* GIVEN TASK A *
In the report on the Dáil pay-cut debate, what weekly income does Ó Snodaigh say makes it virtually impossible for a person with children to live other than hand-to-mouth?

>> BEGIN GIVEN PASSAGE

PAY CUTS on public servants earning less than €100,000 per year should be reversed, Sinn Féin TD Aengus Ó Snodaigh said in the Dáil on Tuesday evening on a Private Members’ Motion on the pay levels of senior civil servants.
The reversal of pay cuts to high-paid senior civil servants just before Christmas has rubbed salt in the wounds of public sector workers on lower salaries, Ó Snodaigh said.
“As was pointed out at the time the Budget was introduced, the cuts in income for some people in the public service, including some people working in the environs of Leinster House, meant that they were being placed in a situation where they were eligible to apply for Family Income Supplement.
“That is surely a ludicrous situation whereby the state cuts someone’s income ostensibly to save taxpayers’ money and then finds itself in a situation in which part of those savings are returned to that person via social welfare payments, which apart from the actual monetary value to the recipient also entails administrative costs!”
The Dublin TD said “the very same skewed logic” is evident in the minimum wage and other low-wage sectors, where the state is basically subsidising low-wage employers through Family Income Supplement because it is aware that it is virtually impossible for any person with children to live other than hand-to-mouth on €346 per week given the high cost of accommodation and other necessities.
“Many of these, of course, have to be rented or purchased from the brothers and sisters and sons and daughters of the same people who think that earning €8.65 per hour for serving meals or drinks that cost more than that represents a fair return.
“The politics of the situation are quite apparent then. Once the Government had, as they saw it, broken the public service unions on the pay cuts, they were now set to follow the rest of the right-wing agenda and go after the minimum wage, which is the object of the proposed amendments to the Industrial Relations Bill.
“There is a clear dividing line then between those who believe that those least responsible and least well able to afford to pay for the current crisis are made carry that burden, and those of us who resolutely oppose such an approach.”

>> END GIVEN PASSAGE
>> BEGIN RECORDS FOR THE EXERCISE

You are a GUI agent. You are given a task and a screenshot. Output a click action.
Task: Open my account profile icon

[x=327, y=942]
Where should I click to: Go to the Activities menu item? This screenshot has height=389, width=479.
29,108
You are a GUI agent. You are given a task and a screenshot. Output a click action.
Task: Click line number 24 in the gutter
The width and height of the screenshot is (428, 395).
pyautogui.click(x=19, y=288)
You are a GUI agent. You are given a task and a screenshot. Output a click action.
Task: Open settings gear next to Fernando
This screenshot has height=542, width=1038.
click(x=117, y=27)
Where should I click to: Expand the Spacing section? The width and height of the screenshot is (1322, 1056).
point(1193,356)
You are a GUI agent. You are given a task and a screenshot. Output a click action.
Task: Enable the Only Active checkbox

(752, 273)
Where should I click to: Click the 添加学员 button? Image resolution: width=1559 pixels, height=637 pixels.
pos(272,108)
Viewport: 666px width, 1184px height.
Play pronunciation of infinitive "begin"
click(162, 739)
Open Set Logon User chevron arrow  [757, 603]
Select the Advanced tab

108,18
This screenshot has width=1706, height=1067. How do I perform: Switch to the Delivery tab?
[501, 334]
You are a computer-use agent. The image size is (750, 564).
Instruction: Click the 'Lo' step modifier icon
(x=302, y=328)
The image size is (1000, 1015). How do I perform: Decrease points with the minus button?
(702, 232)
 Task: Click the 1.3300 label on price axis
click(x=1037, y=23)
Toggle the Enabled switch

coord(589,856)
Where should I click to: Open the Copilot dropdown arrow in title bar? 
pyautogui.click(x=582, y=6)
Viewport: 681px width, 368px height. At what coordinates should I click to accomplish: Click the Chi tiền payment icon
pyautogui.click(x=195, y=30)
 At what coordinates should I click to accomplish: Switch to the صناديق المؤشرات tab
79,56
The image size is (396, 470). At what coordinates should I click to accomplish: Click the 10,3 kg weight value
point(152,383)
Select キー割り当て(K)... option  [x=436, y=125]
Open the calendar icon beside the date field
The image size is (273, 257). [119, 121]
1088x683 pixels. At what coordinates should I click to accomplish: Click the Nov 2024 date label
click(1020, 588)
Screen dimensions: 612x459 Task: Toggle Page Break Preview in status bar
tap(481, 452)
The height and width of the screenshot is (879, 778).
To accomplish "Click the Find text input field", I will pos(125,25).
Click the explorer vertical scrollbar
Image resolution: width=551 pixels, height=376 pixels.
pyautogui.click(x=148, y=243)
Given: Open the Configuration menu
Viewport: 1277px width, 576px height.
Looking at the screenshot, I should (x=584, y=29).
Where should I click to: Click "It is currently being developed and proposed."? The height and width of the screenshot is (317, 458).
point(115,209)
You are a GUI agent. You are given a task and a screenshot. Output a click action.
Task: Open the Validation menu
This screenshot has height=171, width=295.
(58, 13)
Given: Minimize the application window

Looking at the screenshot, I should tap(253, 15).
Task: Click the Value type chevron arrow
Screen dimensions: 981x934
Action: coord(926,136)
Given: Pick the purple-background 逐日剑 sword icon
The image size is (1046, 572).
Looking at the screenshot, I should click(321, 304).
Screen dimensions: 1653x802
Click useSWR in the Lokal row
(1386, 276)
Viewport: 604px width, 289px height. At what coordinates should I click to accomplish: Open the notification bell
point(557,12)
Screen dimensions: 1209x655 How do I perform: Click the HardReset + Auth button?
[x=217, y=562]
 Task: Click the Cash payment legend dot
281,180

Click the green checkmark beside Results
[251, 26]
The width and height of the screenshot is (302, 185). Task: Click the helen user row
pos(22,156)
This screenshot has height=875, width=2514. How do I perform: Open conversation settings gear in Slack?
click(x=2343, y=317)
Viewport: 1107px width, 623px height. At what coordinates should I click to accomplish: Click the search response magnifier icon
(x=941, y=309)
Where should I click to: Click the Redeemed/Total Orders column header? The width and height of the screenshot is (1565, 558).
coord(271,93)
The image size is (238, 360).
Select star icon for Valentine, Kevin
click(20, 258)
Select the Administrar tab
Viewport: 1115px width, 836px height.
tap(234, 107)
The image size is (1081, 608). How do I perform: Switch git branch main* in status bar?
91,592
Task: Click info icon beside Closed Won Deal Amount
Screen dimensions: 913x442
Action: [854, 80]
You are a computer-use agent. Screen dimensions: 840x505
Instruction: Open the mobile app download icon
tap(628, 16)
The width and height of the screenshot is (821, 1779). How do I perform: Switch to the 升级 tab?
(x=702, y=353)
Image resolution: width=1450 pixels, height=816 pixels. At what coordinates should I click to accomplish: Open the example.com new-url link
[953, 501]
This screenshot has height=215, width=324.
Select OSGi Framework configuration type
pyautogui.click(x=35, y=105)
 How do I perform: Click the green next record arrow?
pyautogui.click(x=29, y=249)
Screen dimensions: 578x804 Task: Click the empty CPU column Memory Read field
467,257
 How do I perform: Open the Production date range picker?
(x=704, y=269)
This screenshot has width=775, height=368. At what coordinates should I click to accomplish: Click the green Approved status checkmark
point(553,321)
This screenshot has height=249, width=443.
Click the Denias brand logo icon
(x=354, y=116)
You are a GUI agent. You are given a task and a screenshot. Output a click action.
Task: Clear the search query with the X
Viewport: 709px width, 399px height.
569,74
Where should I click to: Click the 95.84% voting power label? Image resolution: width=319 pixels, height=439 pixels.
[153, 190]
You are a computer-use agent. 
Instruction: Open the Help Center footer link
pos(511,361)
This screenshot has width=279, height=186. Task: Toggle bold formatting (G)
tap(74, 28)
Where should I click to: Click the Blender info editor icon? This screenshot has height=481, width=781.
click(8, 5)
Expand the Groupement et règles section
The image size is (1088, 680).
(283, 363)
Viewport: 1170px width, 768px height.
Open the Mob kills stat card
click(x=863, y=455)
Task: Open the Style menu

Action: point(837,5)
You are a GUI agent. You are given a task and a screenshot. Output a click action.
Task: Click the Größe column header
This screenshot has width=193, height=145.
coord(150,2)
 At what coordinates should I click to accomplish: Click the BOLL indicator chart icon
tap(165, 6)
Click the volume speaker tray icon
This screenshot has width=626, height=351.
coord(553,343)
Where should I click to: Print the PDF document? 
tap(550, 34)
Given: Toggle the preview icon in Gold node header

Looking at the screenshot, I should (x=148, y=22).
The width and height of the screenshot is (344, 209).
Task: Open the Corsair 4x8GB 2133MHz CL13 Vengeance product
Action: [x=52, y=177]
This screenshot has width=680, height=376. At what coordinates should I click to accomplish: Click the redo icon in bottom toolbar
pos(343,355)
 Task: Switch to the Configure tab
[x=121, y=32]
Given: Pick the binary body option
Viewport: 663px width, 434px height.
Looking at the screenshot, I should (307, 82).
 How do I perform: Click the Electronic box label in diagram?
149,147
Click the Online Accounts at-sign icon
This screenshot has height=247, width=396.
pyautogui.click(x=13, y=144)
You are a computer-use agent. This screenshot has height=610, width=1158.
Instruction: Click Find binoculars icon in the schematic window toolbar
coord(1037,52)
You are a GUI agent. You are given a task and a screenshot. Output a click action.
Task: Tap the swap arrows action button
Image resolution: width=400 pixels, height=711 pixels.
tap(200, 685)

>> END RECORDS FOR THE EXERCISE

* GIVEN TASK B *
Output, verbatim, the lines of the stored records listing that begin with the line containing "This screenshot has height=215, width=324." and continue through the line containing "point(553,321)".

* WORKED ANSWER A *
€346 per week.

* WORKED ANSWER B *
This screenshot has height=215, width=324.
Select OSGi Framework configuration type
pyautogui.click(x=35, y=105)
 How do I perform: Click the green next record arrow?
pyautogui.click(x=29, y=249)
Screen dimensions: 578x804 Task: Click the empty CPU column Memory Read field
467,257
 How do I perform: Open the Production date range picker?
(x=704, y=269)
This screenshot has width=775, height=368. At what coordinates should I click to accomplish: Click the green Approved status checkmark
point(553,321)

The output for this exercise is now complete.